In 1874, Charles Whitcombe gave Canadian farmers the following advice in The Canadian farmer’s manual of agriculture:
The quality of the hops depends greatly upon the soil in which it is raised. As a rule, the stronger the land, the more bitter and strong the flavour and quality of the hop. From such land they are in great demand amongst brewers of porter. On lighter lands, although the hop may grow luxuriantly (when land is well enriched) and produce abundantly, they usually contain a less amount of farina and are what is technically called a lesser “condition,” and this quality of hop is also in demand by the brewers of the lighter kind of table-beer.
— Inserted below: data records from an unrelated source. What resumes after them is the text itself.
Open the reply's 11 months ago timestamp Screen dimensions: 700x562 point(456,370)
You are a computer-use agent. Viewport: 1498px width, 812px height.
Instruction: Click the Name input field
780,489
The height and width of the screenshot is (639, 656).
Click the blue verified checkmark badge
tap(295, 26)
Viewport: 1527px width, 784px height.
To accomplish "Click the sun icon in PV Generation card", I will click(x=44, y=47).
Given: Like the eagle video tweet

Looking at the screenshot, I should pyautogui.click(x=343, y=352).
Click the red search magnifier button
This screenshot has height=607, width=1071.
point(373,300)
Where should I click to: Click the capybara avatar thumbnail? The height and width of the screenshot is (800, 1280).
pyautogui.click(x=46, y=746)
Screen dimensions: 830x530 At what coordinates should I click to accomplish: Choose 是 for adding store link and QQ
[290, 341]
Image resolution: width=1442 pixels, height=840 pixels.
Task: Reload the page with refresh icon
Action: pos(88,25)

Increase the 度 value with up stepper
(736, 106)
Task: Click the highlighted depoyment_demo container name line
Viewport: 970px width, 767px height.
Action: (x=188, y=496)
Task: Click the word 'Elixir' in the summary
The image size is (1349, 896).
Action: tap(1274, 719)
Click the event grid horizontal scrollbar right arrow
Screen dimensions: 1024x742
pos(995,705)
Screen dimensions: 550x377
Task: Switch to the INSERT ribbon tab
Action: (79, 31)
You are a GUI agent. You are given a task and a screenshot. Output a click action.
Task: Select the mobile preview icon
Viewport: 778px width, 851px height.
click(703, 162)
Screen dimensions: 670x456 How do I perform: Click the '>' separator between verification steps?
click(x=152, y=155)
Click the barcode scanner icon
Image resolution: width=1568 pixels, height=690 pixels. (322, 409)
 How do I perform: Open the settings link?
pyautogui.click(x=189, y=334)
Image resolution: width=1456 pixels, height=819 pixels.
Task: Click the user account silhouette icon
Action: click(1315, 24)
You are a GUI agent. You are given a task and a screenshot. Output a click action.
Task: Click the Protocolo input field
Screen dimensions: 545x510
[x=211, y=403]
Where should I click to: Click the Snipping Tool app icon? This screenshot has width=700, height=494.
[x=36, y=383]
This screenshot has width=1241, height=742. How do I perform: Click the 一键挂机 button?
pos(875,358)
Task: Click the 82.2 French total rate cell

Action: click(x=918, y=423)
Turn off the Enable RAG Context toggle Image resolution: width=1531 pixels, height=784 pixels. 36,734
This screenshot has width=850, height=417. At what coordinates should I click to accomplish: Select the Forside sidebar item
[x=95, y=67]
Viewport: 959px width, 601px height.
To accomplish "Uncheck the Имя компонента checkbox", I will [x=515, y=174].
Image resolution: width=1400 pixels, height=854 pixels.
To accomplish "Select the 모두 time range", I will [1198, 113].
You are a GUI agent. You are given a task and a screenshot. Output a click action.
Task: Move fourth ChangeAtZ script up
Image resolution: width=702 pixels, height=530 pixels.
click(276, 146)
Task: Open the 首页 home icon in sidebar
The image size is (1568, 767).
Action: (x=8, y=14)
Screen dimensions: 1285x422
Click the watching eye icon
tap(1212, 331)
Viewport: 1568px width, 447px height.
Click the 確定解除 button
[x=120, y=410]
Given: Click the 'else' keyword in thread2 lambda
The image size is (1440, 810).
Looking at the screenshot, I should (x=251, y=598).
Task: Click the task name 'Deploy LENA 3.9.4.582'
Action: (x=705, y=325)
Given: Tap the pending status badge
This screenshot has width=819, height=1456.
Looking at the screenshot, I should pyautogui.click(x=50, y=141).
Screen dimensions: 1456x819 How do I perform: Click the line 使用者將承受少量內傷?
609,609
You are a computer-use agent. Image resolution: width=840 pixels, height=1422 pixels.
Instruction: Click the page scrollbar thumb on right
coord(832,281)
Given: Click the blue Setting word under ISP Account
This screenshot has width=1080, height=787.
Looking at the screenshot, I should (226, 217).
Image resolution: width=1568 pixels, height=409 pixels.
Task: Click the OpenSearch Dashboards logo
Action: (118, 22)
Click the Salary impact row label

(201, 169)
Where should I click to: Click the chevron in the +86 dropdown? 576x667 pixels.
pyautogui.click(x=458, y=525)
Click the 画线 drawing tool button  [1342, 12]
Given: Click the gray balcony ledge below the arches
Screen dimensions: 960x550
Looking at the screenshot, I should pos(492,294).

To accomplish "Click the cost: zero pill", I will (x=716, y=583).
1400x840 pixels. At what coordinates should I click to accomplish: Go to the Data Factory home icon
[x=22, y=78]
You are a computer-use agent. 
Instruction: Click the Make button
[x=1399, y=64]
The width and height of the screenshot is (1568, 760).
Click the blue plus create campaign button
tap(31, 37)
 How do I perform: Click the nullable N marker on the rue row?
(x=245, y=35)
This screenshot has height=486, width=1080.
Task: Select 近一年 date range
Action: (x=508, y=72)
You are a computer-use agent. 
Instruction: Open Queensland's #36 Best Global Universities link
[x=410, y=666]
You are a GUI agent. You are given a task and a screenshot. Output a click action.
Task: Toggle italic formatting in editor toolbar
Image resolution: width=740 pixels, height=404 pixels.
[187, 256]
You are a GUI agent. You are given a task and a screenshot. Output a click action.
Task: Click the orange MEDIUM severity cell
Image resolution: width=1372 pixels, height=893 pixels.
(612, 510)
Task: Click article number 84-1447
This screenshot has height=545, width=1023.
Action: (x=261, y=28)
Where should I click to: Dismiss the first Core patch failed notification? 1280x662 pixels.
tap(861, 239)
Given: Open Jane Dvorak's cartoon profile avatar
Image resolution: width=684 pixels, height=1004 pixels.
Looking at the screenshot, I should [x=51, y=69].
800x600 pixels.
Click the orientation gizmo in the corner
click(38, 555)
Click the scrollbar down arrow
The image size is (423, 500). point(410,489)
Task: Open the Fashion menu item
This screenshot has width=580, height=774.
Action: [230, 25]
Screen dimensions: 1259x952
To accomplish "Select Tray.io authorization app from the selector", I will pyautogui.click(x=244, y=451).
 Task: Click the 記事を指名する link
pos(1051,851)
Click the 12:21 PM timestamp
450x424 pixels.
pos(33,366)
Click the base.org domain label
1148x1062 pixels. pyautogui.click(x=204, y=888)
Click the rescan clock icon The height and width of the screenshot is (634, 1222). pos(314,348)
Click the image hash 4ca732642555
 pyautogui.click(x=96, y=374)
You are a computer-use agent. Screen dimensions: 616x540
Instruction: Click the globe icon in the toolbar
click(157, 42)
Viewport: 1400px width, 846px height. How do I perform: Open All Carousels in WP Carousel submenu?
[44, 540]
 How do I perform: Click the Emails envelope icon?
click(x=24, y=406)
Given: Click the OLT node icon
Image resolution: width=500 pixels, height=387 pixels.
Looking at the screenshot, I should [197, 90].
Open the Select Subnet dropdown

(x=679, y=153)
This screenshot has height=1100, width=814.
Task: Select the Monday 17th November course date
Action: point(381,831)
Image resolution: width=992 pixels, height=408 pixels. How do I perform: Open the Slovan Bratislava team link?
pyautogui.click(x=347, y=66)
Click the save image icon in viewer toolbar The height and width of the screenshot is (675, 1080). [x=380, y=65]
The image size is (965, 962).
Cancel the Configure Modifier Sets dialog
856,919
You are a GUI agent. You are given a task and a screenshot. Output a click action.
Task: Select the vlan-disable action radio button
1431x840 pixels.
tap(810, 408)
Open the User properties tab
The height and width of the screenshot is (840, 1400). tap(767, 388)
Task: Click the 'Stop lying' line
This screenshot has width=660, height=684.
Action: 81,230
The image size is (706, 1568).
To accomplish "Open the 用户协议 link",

As our hops become more and more established the flavours will change as the plants grow stronger. Our first year of harvest produced rather small cones which imparted a very delicate flavour in our Wet Hop Ale. The harvest from 2011 produced many large cones with a distinctive odour and greater quantities of lupulin (what Whitcombe and many period texts refer to as “farina”), which in turn produced stronger flavours in the Wet Hop and 1 Mile beers we produced. According to most farm manuals from the 19th century, this year should be our defining harvest as the plants are well established and have acclimated to their new home. I guess we’ll just have to wait until September to see!